As the tide of the financial crisis subsided, with the core - theUnited States- getting less turbulent and the peripheries, emerging developing countries includingChinaandIndia, growing rapidly to effectively absorb the shock, the domestic debate shifted. Under the new normal, the government sat at the helm, with another boost to its ego, and the financial sector stood at the receiving end. This was complemented with the desire by the state to optimise its benefits from the sector, no matter what.
As if to solidify the intent of the government, the five-year Growth & Transformation Plan (GTP) was disclosed, with an ambitious blue print for national resource needs. This was followed with subsequent governmental declarations to seize every opportunity to realise the plan.
One such declaration was a directive issued by the National Bank of Ethiopia (NBE) forcing banks to invest 27pc of their aggregate loan disbursement on NBE bills.
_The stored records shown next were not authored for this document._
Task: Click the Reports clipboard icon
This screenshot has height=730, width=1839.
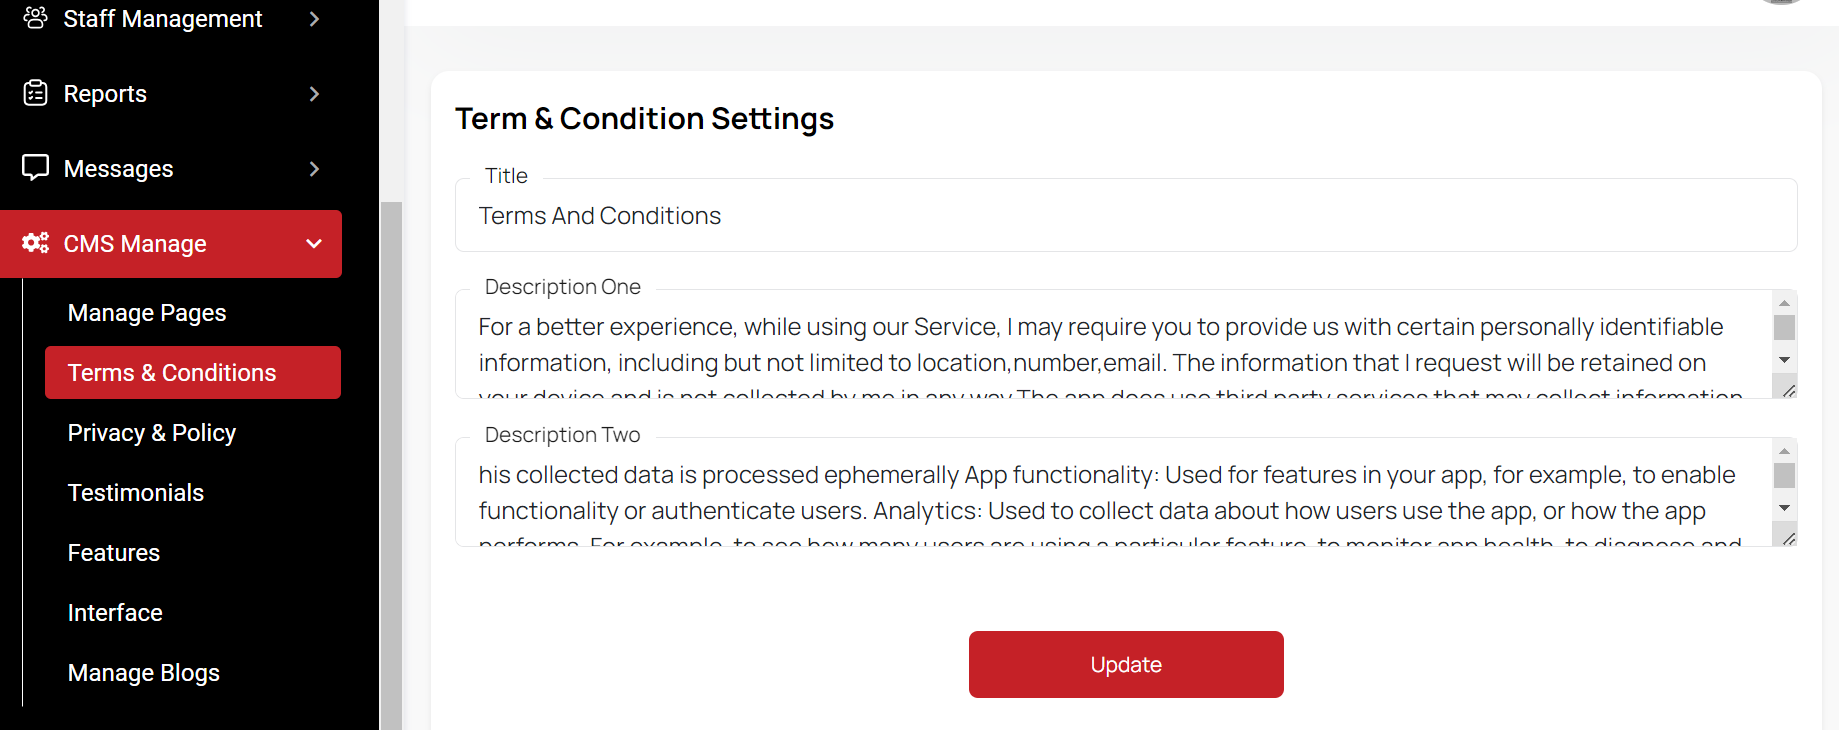Action: coord(36,93)
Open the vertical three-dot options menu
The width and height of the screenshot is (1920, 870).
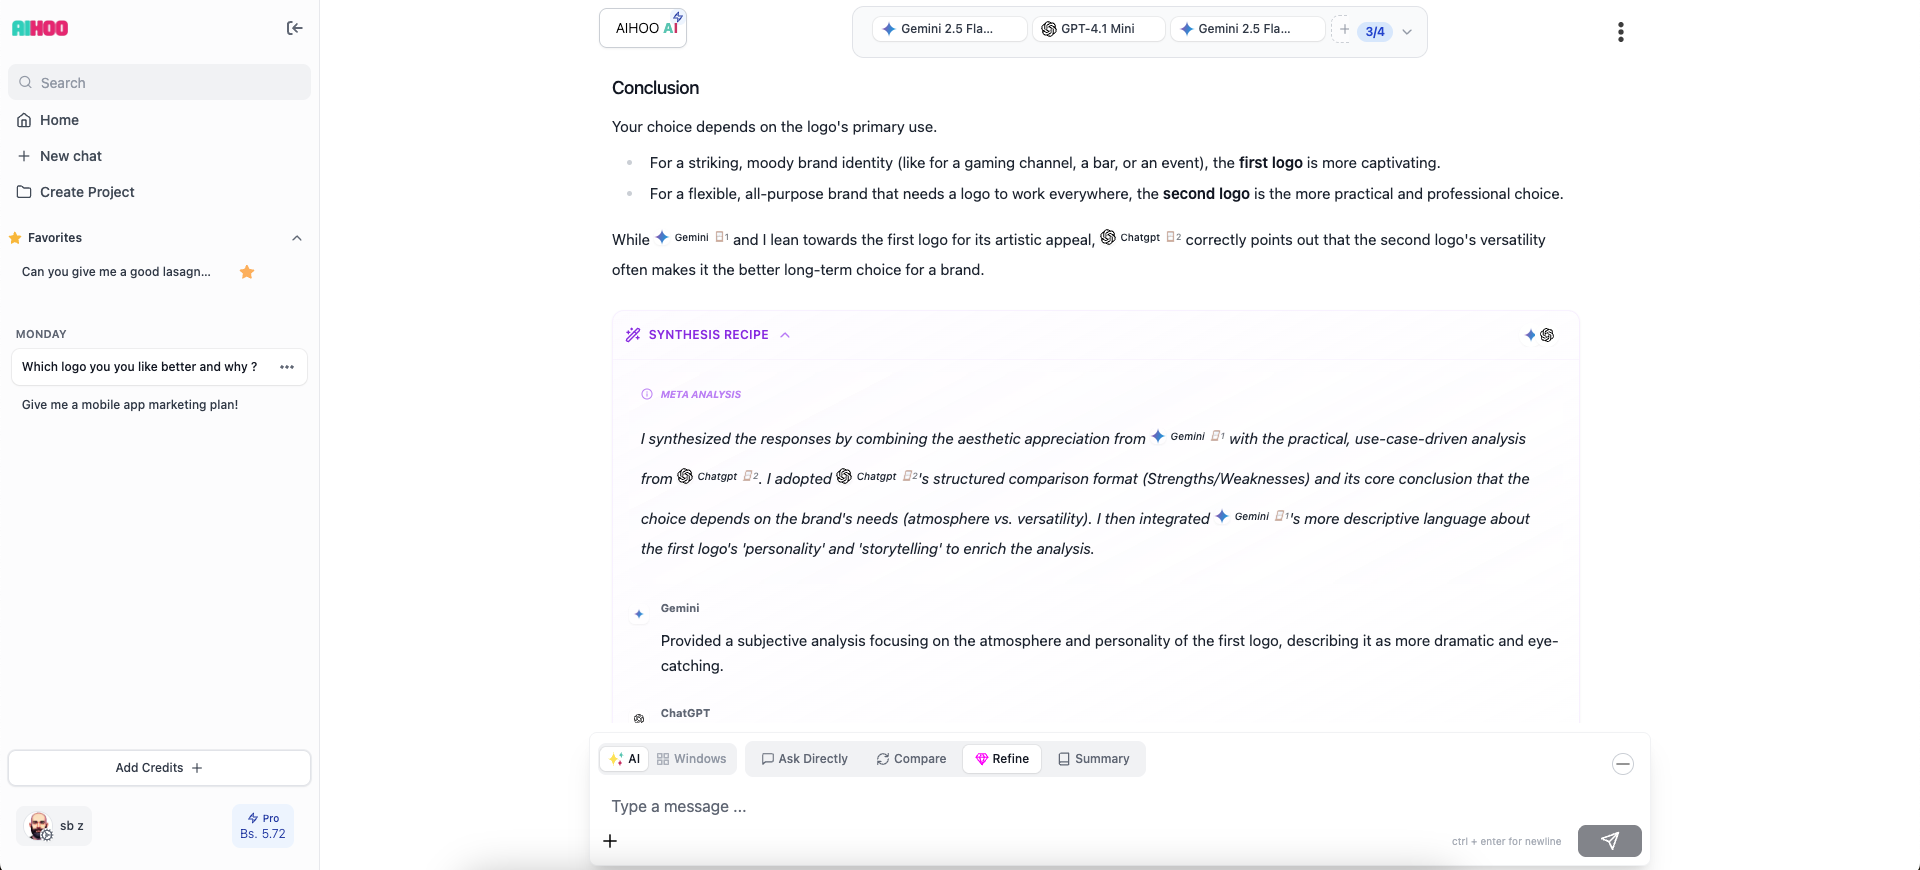[x=1620, y=32]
It is meant to support national development projects, it was stated.
What was amazing within this declaration was the intentional exclusion of the state-owned banks from the scheme. And even worse was the three percent interest rate on investment that banks are provided with.
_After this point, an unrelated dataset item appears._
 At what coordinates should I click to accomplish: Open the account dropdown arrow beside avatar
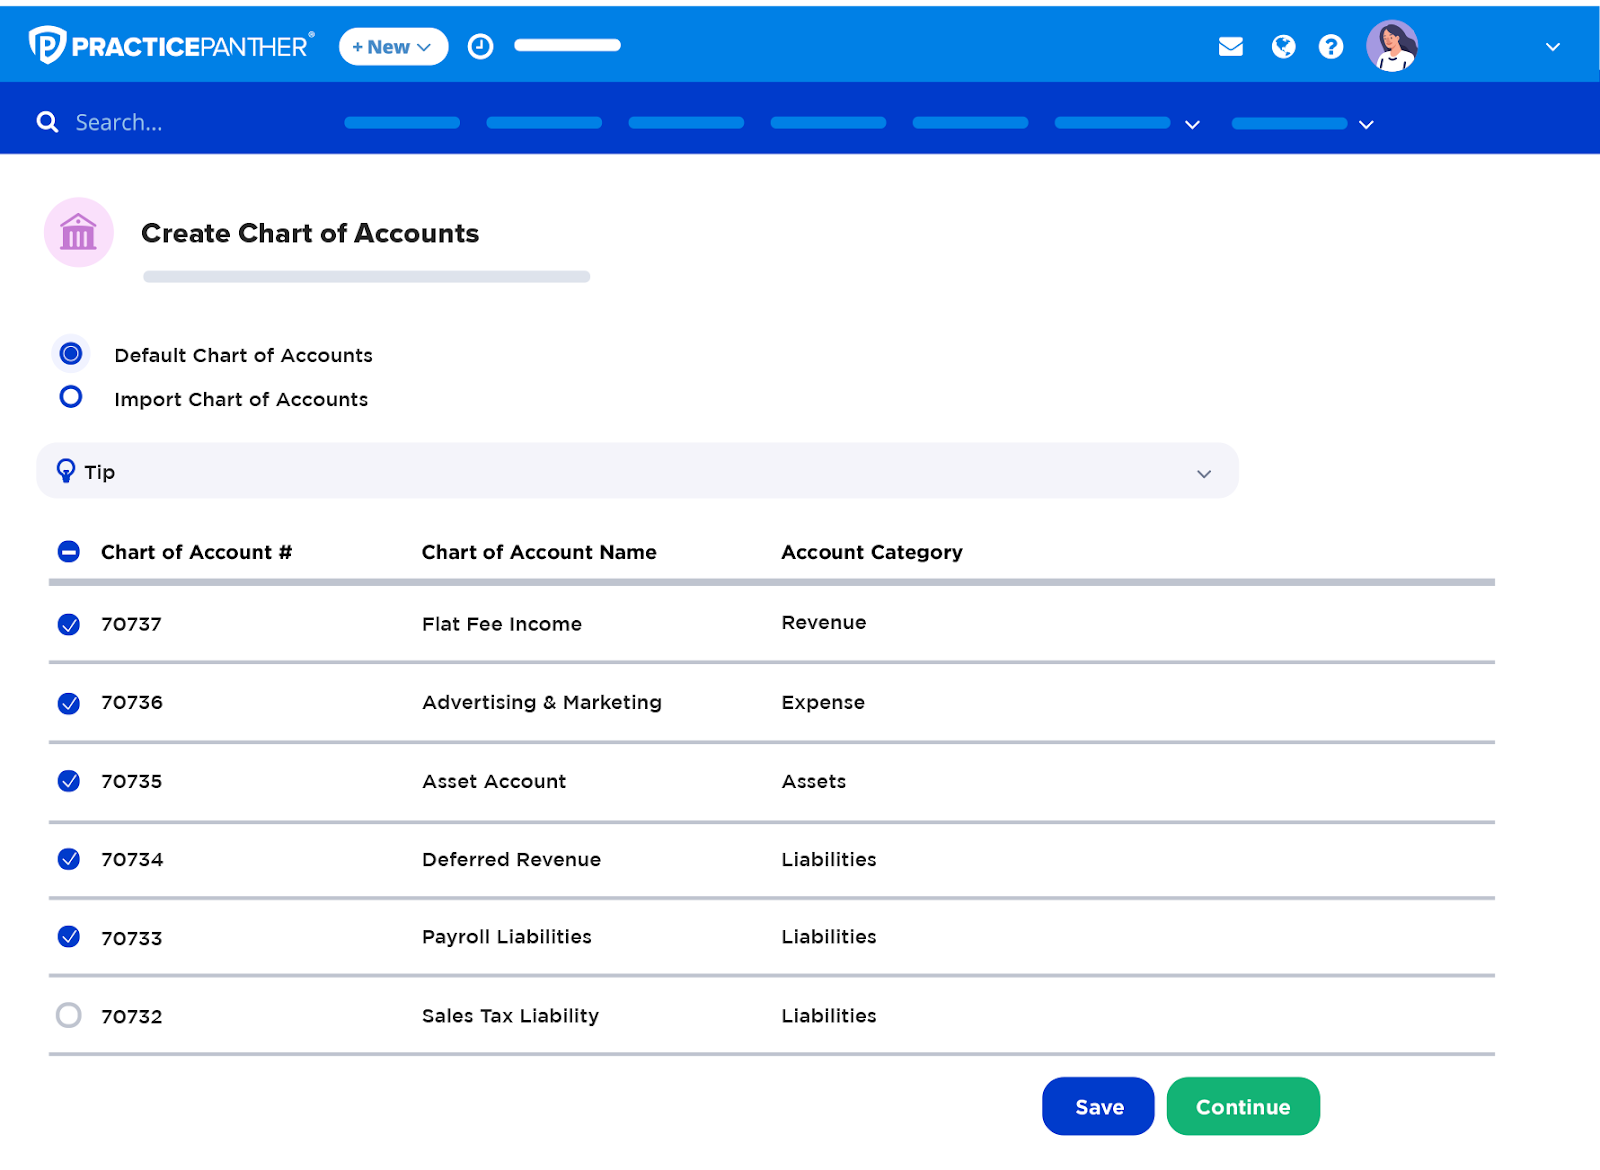click(x=1552, y=47)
Executives of private banks were left at a crossroads. On the one hand, they could not oppose the scheme for it is tied with a 'developmental' objective that they would not like to be seen opposing. On the other, they were sure that the scheme would erode their liquid resources, pushing them to the dead end of bankruptcy. Therefore, silence was their immediate response.
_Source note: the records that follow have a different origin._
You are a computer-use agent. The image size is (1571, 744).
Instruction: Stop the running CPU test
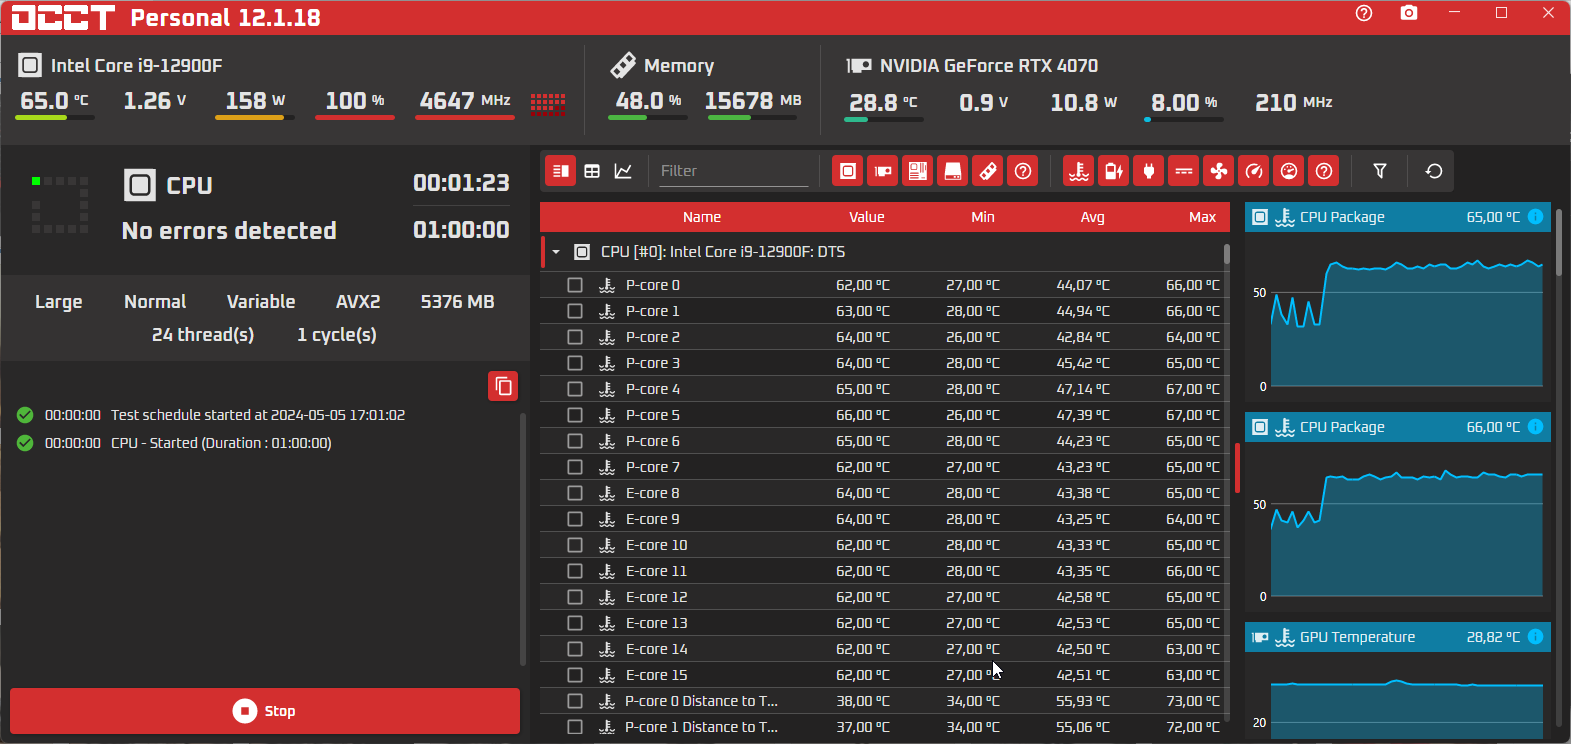tap(265, 711)
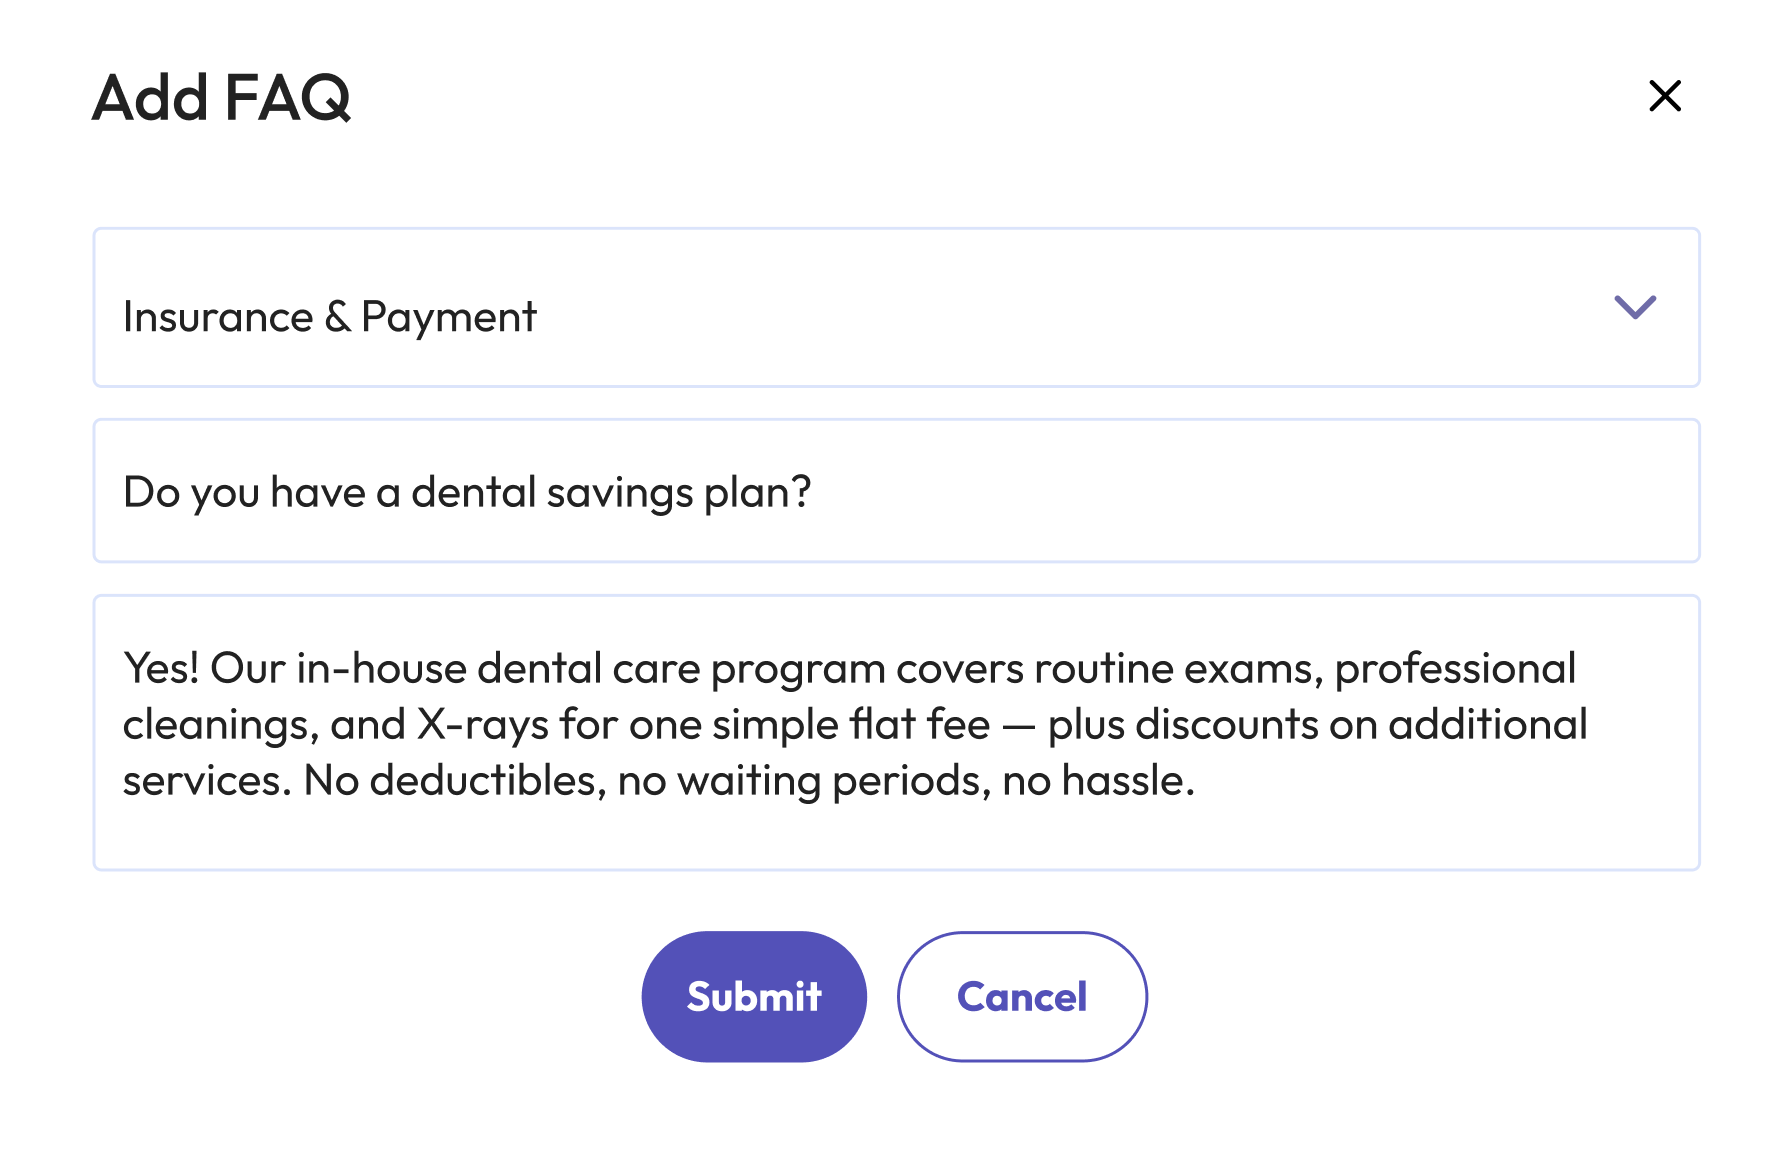Screen dimensions: 1791x1152
Task: Click the "Add FAQ" dialog title
Action: pos(221,98)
Over time, however, it became clear to them that the pain was intolerable. Hence, they began lobbying for a change in policy through their association. Yet, it is only last week that the regulator took a measure to ease their burden.
The latest measure itself is tricky. As much as it releases some liquidity to the banks, through a reduction in reserve requirement from 10pc to five percent, it brings yet another obligatory string: restructuring the loan portfolio in a way that 40pc of the total loan disbursements are short-term.
Surely, the new directive shows nothing than the hegemony of the central bank. It also shows its unwillingness to uproot the problems of the financial sector. Treating the symptoms is enough, seems to be the belief.
Reports show that private banks have lost a total of 15.3 billion Br in liquidity due to the forced investment scheme. In contrast, the gains to be obtained through the reduction in reserve requirement amounts to 3.3 billion Br. Simple arithmetic shows that the medication dose is not enough to cure the epidemic.
By forcing banks to restructure their portfolio, the NBE indirectly exposes 40pc of the aggregate industrial loan disbursement, which stands at 40.7 billion Br in 2011/12, to the forced investment scheme. This would indeed worsen the pain on the banks.
A reduction in reserve requirement of as small as five percent would only release some liquidity to the banks. It can only be used as a lifeline. It will not bring normalcy back to the scene.
More worrisome is the directive that defines loan structures. Defining the loan structure of banks is none other than an act to define the operational strategies of banks. It is a transgression of the operational independence of banks.
The balance would certainly be contrary to the ultimate objectives. Though it intends to revive business in the country, it will end up suppressing the credit market. This will further drain banks and slowdown economic activities.
Apparently, no one would benefit from this cyclic problem. Instead, everyone, from private banks to businesses, would lose.
The ultimate way out, then, is to scrap the forced investment scheme and leave banks free to decide on their operations. Anything less than this can only bring temporary relief. It cannot uproot the problem.